Li o Despacho e, chegado ao final, exclamei: será que percebi bem? Voltei a lê-lo, com calma e sintetizei: perdoai-lhes Senhor! Este é um assunto para um longo debate e que não é pacífico, eu sei! Sobre ele já muitos escreveram e, no plano pessoal, até publiquei em livro o que fui aprendendo com vários Mestres do conhecimento e da História. Retomo, em síntese, a minha posição. A Escola visa a formação de "campeões" (entre aspas, porque é necessário contextualizar a palavra campeão), em tudo, desde as habilidades motoras a todos os outros domínios. A questão é a de saber onde começa e termina a função da escola (formativa) e, no caso do desporto, como se organiza e conjuga a interface com o movimento associativo (federado) que conduza aos resultados "de elevado mérito", expressão esta utilizada no referido Despacho. Há uma parte deste documento que é risível: "(...) Nas variadas vertentes da valorização das áreas curriculares, a articulação da política desportiva com a Escola e o reforço da educação física e da atividade desportiva, na compatibilização desta com o percurso escolar e académico, é essencial a valorização do apoio aos alunos e simultaneamente atletas de alto rendimento e/ou integrados em seleções nacionais.

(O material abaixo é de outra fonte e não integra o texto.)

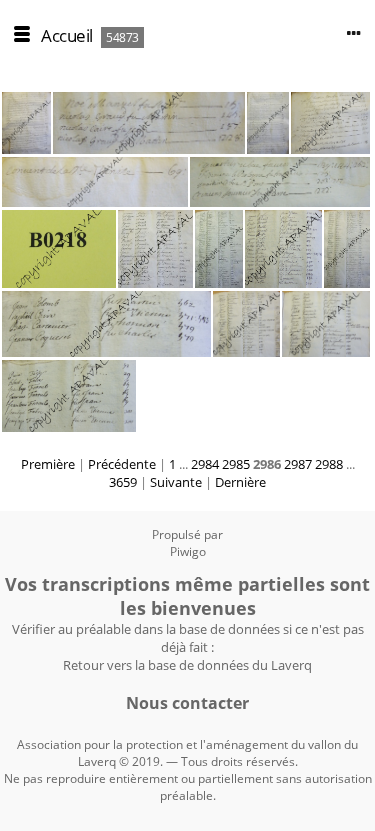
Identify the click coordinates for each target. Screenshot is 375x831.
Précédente (122, 464)
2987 (298, 464)
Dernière (240, 482)
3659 (123, 482)
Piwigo (188, 551)
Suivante (176, 482)
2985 (236, 464)
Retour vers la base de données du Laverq (187, 665)
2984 (205, 464)
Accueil (67, 35)
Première (48, 464)
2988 (329, 464)
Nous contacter (187, 703)
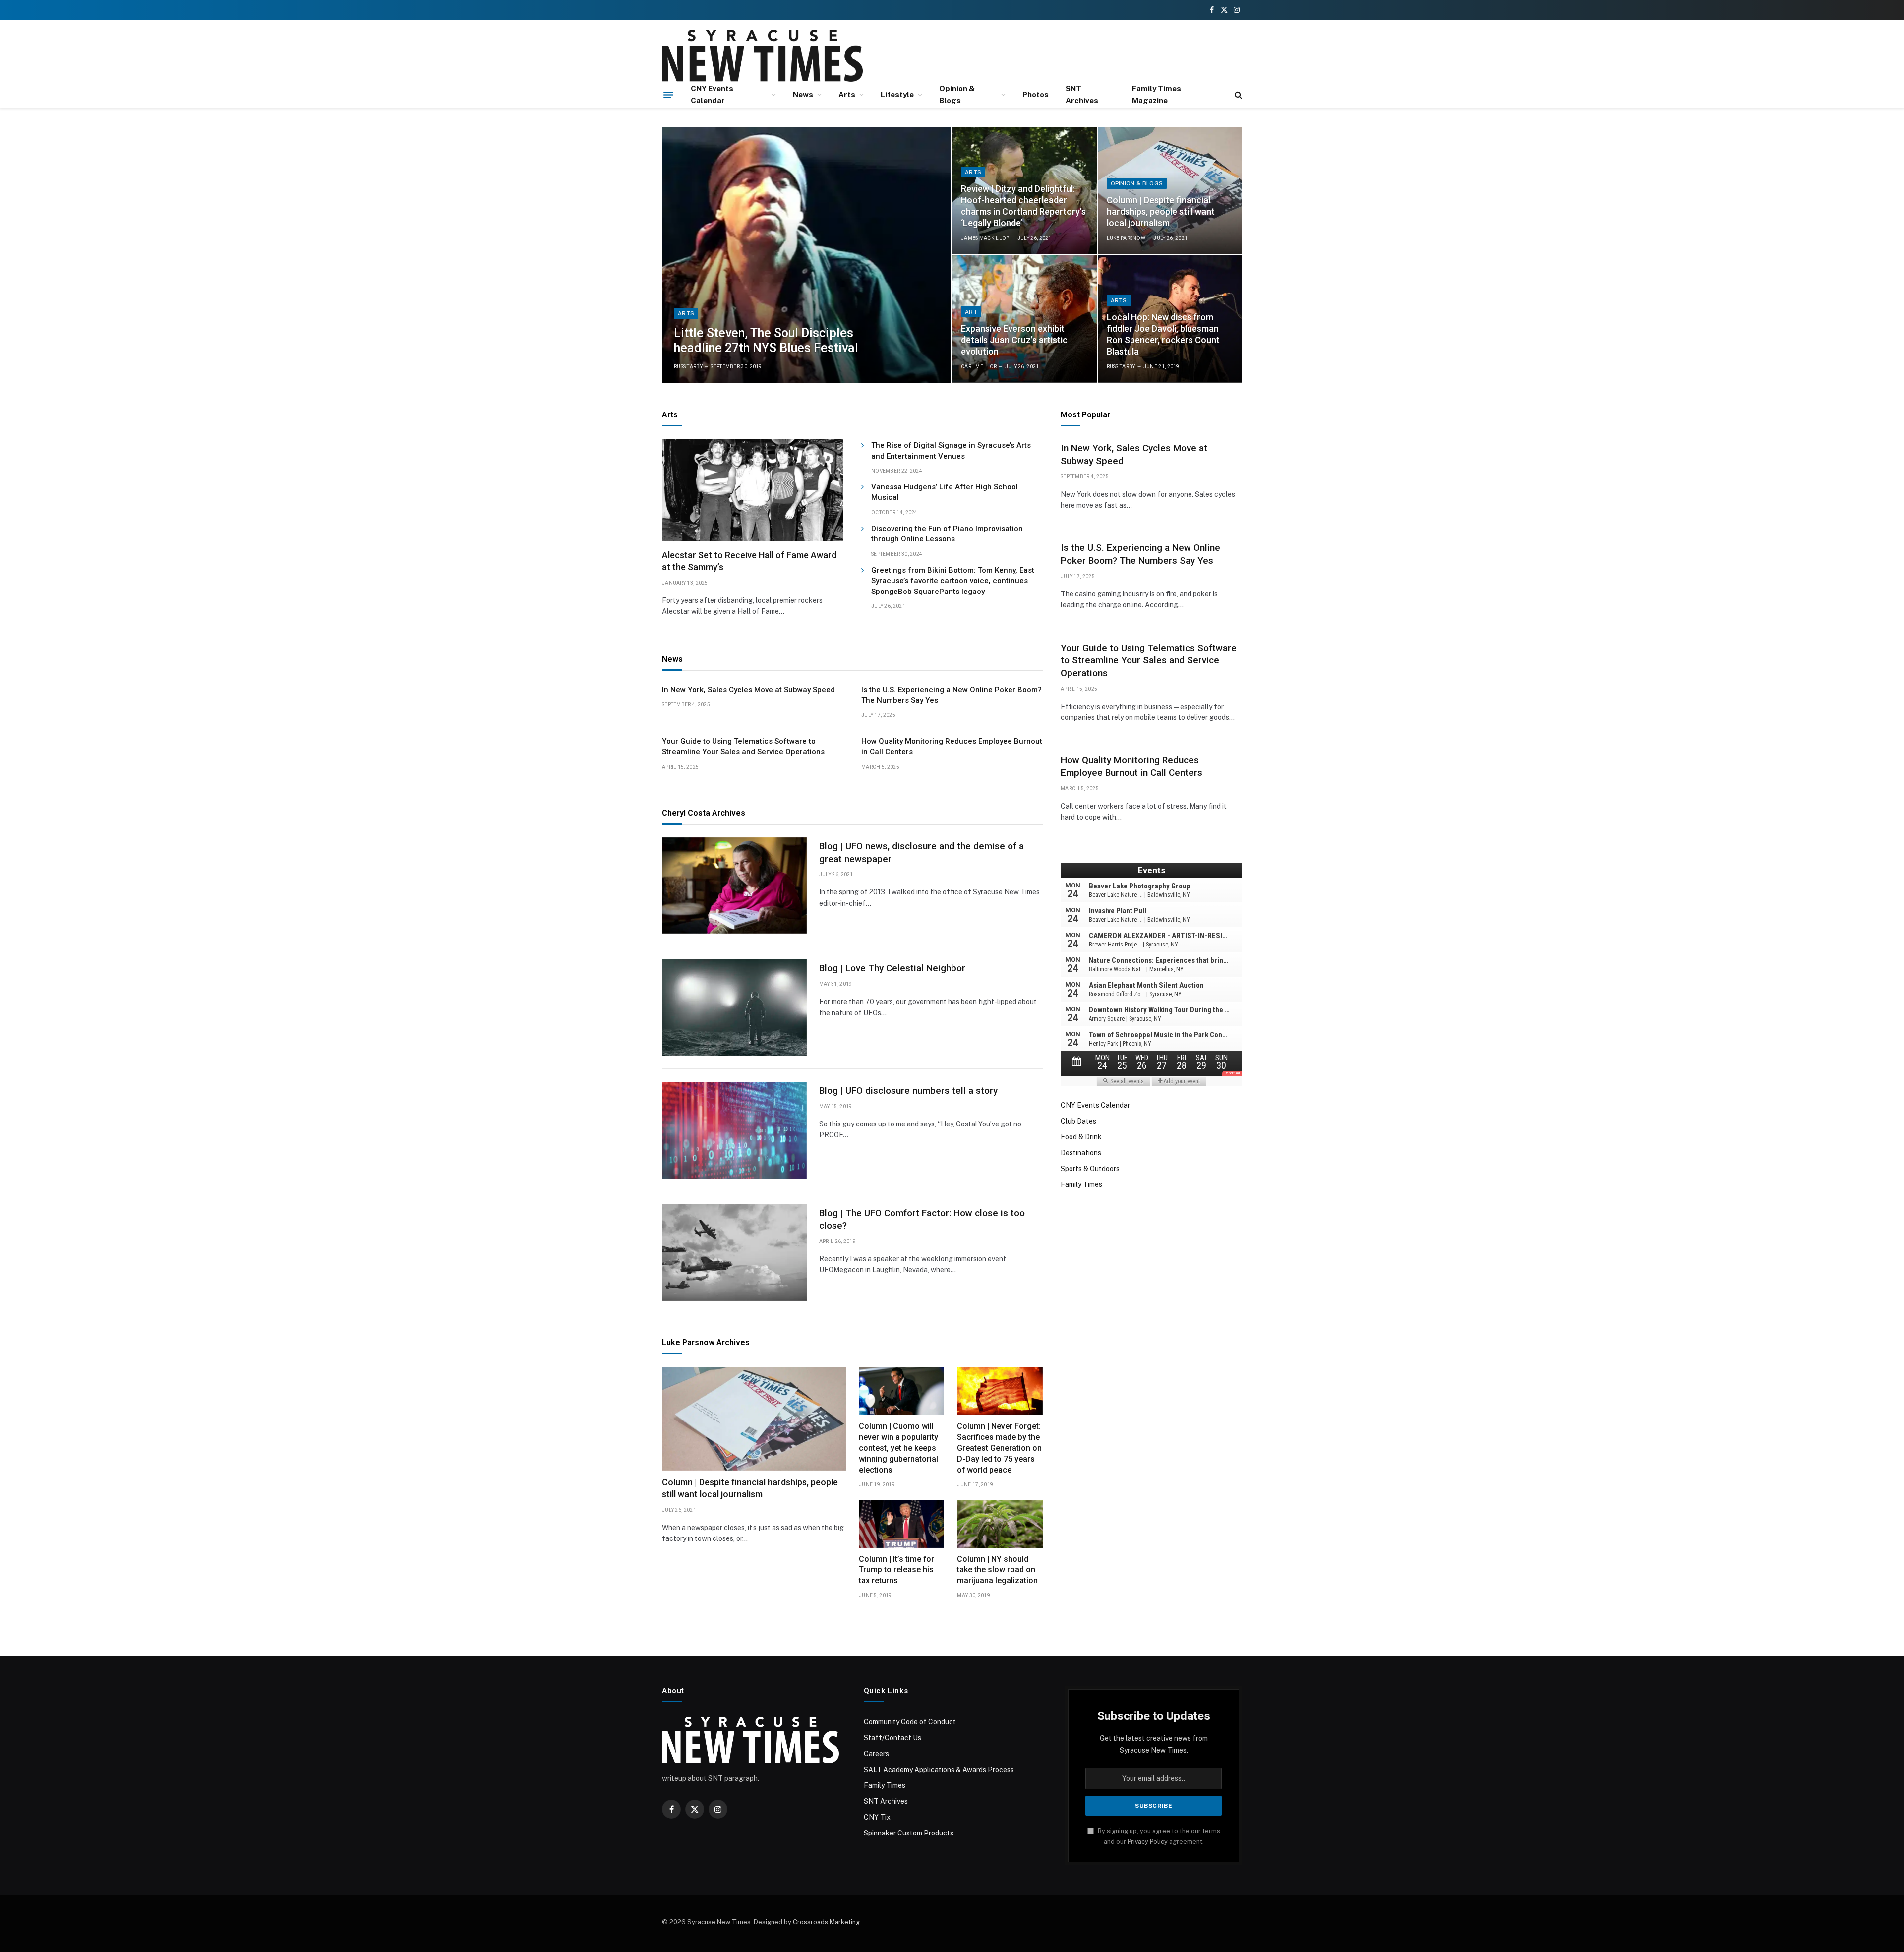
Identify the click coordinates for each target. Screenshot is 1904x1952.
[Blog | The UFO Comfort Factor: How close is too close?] (734, 1252)
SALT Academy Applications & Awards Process (939, 1770)
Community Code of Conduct (910, 1722)
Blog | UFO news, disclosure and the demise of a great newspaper (921, 852)
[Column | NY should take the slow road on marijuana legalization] (1000, 1524)
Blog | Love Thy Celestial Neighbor (892, 968)
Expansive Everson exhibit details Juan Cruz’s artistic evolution (1014, 339)
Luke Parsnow (1126, 238)
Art (971, 312)
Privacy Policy (1148, 1841)
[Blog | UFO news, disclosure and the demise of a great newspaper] (734, 885)
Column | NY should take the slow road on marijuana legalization (997, 1570)
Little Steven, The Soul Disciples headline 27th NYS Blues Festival (766, 340)
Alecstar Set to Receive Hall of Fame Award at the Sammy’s (749, 561)
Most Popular (1085, 414)
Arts (846, 94)
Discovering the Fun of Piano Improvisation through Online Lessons (947, 533)
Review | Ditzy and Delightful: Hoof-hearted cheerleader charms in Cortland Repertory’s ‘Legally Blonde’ (1023, 205)
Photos (1035, 94)
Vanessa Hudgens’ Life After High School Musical (944, 492)
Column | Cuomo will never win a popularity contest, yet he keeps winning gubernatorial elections (898, 1447)
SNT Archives (1082, 94)
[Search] (1237, 95)
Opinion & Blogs (957, 94)
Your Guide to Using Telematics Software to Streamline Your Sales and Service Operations (743, 746)
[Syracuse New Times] (762, 56)
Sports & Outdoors (1090, 1169)
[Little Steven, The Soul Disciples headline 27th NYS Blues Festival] (806, 255)
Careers (876, 1754)
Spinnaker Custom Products (908, 1833)
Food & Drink (1081, 1137)
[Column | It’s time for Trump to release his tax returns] (902, 1524)
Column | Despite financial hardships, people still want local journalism (1161, 211)
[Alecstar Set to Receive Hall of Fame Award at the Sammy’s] (752, 490)
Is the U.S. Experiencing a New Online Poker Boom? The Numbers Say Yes (951, 695)
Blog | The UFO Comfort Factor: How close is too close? (922, 1219)
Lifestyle (897, 94)
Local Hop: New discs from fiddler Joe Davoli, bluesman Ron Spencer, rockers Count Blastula (1163, 334)
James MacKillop (985, 238)
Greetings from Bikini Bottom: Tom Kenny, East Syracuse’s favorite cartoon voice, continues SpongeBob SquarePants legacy (952, 581)
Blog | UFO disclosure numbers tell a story (908, 1090)
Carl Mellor (979, 366)
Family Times (1081, 1184)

Por sua vez, o desporto de alto rendimento é hoje reconhecido como importante fator de desenvolvimento desportivo (...)". Sinceramente, para além de menos bem escrito, para os três Secretários de Estado que subscrevem o documento, não sei o que aquilo significa. Trata-se de uma baralhada de conceitos, em um jogo de palavras que ao tentarem dizer muito, acabam por não exprimir nada.

Mais uma bola na trave!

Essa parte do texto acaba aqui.